Dodatkowo, HRT nie jest zaniepokojone faktem, że dwaj testowani kierowcy byli ostatnio szybsi od zakontraktowanego już Karthikeyana:
„Nie martwimy się wynikami testów. Wszyscy wiedzą, że czasy okrążeń podczas testów nie są najważniejszą sprawą, ponieważ zespoły wykorzystują ten okres na wykonywanie zmian w bolidach”.
FIA wymaga, aby nazwiska kierowców każdego zespołu zostały podane oficjalnie do pierwszego treningu przed pierwszym wyścigiem w sezonie.
komentarze
1. tibibitriatriah
"W HRT nie ma pośpiechu" - powinni mieć to na bolidzie wyryte : D
2. jakubek88
Przecież to jest parodia zespołu F1....
3. dziadekm
"czasy okrążeń podczas testów nie są najważniejszą sprawą, ponieważ zespoły wykorzystują ten okres na wykonywanie zmian w bolidach”. Dobre. Ciekawe co oni mogą zmieniać jak jeszcze nawet nie jeździli nowym bolidem
4. Matthias13
U nich nigdy nie było pośpiechu. Zawsze wszystko spokojnie i powoli. Być może dążą od podstaw do perfekcji :-)
5. sly1234
oby nie przeszkadzali innym. już za 3 tygodnie zabawa!!!!
6. Kojag
Bo oni czekają, aż Polsat wyłoży kasę na starty Maurycego ;)
7. Gosu
Po przeczytaniu tytułu newsa się uśmiałem :)
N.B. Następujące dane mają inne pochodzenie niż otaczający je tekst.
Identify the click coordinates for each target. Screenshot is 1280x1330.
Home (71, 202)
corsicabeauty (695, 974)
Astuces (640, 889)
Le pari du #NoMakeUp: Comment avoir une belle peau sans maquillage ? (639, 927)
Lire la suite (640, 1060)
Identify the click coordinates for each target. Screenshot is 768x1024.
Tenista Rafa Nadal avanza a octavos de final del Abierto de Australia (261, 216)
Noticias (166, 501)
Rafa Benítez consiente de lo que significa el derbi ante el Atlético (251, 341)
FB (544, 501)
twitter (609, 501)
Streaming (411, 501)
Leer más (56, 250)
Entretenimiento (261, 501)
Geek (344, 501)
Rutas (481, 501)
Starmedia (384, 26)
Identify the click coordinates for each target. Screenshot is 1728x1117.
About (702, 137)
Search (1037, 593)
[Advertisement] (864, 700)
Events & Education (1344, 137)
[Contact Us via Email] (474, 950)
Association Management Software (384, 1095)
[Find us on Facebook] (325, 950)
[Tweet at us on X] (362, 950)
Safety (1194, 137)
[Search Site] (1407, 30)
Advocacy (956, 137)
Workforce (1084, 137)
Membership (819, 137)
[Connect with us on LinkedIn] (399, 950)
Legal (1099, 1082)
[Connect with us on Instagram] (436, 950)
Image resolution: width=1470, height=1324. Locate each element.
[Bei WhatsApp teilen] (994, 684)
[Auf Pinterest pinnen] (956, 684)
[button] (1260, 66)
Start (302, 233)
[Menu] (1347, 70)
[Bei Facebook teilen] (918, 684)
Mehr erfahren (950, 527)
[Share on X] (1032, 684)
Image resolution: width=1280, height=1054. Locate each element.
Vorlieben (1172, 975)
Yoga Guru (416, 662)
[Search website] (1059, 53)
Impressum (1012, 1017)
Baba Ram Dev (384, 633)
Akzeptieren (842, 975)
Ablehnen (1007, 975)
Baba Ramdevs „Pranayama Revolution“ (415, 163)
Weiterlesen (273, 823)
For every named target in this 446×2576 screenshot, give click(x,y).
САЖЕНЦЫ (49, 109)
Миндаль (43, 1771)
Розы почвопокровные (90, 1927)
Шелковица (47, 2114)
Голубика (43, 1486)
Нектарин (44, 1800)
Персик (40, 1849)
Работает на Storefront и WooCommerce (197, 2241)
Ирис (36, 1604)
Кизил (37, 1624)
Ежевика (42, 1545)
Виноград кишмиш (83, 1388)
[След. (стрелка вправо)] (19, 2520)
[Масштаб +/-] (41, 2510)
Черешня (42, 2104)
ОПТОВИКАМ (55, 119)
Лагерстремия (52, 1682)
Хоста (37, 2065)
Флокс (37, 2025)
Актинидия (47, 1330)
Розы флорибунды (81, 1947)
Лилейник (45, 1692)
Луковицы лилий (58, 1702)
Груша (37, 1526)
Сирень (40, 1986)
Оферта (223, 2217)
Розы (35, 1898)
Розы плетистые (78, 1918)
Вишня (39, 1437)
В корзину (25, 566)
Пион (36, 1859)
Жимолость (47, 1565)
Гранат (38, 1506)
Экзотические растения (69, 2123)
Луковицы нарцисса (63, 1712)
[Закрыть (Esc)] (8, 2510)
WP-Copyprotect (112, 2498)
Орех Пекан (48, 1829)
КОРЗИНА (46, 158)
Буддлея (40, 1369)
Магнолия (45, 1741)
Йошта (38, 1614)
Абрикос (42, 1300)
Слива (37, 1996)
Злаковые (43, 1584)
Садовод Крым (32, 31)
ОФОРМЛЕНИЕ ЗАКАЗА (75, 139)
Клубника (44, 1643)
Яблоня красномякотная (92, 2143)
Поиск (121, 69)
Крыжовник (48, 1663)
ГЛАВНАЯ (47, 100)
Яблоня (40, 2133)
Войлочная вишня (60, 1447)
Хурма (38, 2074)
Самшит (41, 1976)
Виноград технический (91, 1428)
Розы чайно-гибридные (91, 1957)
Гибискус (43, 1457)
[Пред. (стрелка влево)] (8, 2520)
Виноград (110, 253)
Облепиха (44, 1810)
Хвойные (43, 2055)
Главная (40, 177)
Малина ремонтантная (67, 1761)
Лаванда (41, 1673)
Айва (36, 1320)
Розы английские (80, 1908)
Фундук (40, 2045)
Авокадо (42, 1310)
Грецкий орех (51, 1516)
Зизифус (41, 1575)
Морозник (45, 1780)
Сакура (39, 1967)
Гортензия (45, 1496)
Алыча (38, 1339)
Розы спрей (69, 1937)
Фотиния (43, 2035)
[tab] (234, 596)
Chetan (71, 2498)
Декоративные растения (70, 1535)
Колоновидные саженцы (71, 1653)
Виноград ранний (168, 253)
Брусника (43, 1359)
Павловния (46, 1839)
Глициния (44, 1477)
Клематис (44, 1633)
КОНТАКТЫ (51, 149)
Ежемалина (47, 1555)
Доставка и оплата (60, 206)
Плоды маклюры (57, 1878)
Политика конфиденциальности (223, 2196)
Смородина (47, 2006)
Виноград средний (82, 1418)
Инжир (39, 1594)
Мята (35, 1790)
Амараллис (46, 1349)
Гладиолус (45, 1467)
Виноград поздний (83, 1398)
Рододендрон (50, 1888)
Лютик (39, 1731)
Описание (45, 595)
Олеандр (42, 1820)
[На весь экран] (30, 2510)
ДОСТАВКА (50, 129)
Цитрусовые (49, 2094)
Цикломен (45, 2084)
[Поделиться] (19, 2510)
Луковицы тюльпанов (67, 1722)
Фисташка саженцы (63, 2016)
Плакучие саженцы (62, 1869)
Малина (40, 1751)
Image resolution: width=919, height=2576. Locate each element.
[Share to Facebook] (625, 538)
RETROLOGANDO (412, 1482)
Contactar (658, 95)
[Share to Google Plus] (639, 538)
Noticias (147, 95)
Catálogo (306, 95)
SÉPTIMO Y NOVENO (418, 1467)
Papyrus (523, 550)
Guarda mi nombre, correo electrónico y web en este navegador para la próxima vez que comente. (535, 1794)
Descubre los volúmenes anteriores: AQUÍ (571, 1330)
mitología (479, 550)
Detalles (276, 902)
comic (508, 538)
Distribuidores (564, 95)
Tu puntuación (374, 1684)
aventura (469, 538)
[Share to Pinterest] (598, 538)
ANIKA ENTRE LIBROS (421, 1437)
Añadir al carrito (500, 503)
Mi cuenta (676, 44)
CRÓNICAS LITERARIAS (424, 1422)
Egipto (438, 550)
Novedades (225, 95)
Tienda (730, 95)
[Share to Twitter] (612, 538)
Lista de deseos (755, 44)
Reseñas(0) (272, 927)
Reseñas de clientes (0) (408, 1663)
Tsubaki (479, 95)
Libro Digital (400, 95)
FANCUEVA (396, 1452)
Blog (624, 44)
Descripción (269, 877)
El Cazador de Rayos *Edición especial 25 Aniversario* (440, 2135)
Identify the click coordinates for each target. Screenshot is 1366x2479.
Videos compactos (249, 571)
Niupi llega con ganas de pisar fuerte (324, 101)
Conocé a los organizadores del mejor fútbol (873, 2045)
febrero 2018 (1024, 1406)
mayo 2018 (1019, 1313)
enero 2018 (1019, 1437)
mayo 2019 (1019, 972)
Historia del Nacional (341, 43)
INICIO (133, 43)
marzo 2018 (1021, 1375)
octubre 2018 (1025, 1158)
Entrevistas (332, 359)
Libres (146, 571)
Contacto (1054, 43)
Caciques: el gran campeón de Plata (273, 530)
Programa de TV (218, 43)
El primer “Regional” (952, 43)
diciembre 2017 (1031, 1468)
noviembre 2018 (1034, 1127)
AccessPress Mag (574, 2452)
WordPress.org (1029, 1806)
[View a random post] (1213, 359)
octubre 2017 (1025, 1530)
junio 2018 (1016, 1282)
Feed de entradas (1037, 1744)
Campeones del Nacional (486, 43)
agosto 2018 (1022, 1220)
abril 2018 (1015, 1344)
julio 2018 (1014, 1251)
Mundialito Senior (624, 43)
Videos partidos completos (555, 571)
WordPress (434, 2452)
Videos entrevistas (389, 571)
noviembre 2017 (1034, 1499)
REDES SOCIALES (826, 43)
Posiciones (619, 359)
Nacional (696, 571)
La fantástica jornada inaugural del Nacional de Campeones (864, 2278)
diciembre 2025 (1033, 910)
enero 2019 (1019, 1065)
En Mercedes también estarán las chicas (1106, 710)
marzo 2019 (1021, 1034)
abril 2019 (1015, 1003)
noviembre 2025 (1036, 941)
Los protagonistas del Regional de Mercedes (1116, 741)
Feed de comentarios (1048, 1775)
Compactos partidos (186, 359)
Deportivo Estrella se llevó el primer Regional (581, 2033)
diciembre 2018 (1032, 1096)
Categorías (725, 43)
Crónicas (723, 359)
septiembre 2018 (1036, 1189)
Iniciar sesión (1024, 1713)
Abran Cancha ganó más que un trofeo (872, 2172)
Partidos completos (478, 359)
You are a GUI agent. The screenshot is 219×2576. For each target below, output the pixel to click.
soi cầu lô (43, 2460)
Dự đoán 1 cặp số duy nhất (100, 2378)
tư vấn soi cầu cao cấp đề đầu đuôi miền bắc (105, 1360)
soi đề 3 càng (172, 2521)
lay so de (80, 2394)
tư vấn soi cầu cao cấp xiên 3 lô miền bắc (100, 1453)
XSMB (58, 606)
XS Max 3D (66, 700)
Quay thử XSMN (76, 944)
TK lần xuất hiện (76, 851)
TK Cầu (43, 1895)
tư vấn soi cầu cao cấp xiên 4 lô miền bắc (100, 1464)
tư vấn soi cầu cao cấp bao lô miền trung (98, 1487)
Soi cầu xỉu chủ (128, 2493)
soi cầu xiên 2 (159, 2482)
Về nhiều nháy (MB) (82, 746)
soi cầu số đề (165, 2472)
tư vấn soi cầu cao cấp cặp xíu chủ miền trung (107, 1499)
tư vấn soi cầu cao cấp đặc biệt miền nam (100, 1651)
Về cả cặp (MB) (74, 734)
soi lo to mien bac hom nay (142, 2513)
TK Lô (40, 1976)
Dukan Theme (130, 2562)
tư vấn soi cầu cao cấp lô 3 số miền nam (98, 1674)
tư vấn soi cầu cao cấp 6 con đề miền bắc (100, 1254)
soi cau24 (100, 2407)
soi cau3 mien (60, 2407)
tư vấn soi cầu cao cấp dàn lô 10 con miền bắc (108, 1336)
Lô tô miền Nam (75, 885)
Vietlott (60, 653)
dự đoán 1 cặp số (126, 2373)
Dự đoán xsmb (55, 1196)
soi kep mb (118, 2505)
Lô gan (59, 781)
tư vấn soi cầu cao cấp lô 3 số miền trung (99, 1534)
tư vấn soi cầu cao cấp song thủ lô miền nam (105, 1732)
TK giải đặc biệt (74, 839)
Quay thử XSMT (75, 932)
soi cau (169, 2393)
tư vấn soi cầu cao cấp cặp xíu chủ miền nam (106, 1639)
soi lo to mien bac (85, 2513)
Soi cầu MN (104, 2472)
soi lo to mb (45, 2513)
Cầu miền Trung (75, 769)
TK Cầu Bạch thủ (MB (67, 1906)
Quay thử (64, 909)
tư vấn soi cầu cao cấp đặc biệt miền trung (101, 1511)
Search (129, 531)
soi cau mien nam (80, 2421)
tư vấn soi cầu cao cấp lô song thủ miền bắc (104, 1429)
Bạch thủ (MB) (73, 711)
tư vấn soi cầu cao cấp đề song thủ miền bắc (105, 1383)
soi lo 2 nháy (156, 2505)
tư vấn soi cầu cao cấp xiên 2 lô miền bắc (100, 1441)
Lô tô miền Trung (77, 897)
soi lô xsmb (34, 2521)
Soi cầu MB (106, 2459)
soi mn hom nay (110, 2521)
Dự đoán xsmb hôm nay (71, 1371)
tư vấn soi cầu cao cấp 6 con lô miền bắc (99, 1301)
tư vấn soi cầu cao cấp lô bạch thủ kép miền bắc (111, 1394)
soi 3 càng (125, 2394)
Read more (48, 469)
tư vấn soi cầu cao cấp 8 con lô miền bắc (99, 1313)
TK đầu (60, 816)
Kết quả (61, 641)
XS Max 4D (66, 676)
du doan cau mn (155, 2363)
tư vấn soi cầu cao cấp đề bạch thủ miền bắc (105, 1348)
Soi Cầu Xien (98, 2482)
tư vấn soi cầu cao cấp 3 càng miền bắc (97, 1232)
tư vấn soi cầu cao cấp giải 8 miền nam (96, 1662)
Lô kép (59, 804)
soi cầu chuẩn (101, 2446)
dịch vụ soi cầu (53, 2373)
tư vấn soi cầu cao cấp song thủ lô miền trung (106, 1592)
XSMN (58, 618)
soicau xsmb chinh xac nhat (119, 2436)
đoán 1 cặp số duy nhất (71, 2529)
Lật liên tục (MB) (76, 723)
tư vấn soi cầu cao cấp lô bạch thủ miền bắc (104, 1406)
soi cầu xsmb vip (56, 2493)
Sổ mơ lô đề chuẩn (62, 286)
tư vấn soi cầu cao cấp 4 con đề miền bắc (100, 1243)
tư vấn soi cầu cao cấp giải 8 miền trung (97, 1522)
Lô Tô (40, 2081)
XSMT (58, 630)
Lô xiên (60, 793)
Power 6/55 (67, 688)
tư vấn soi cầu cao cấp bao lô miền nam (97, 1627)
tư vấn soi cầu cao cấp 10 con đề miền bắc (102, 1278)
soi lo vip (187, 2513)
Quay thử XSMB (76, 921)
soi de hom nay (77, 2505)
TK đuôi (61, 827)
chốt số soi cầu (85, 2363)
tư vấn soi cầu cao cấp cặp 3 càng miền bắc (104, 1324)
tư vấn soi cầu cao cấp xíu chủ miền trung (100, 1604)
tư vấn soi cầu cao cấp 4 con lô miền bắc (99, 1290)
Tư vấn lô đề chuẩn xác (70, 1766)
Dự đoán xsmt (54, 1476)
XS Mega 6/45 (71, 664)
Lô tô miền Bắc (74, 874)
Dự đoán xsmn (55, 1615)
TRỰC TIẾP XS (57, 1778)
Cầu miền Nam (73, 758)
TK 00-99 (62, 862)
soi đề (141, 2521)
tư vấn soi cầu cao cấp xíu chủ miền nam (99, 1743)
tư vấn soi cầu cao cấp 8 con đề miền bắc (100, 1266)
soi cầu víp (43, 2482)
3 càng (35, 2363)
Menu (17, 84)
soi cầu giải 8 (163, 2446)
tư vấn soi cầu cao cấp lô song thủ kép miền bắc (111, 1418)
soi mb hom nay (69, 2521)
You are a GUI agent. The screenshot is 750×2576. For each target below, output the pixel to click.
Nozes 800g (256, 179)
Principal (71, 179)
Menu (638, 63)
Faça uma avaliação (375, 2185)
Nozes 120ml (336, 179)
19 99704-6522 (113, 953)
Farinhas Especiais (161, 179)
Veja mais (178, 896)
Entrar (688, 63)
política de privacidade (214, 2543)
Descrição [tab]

Tu ciężko cokolwiek komentować ...
8. Robert_14
@6 Kojag dzięki twojemu postowi musze wymyć monitor :D
9. Quaresma07
W przypadku HRT, raczej pośpiech powinien być ;D. Zgadzam się z wypowiedzią 1. tibibitriatriah ;). A HRT jednak mogłoby patrzeć na wyniki testów, im bliżej będą stawki tym lepiej.
10. Knight Rider
@5. sly1234
no szkoda ze bez Roberta...
11. frg1pl
Jak ktoś stoi nad przepaścią to się nie spieszy by dać krok do przodu...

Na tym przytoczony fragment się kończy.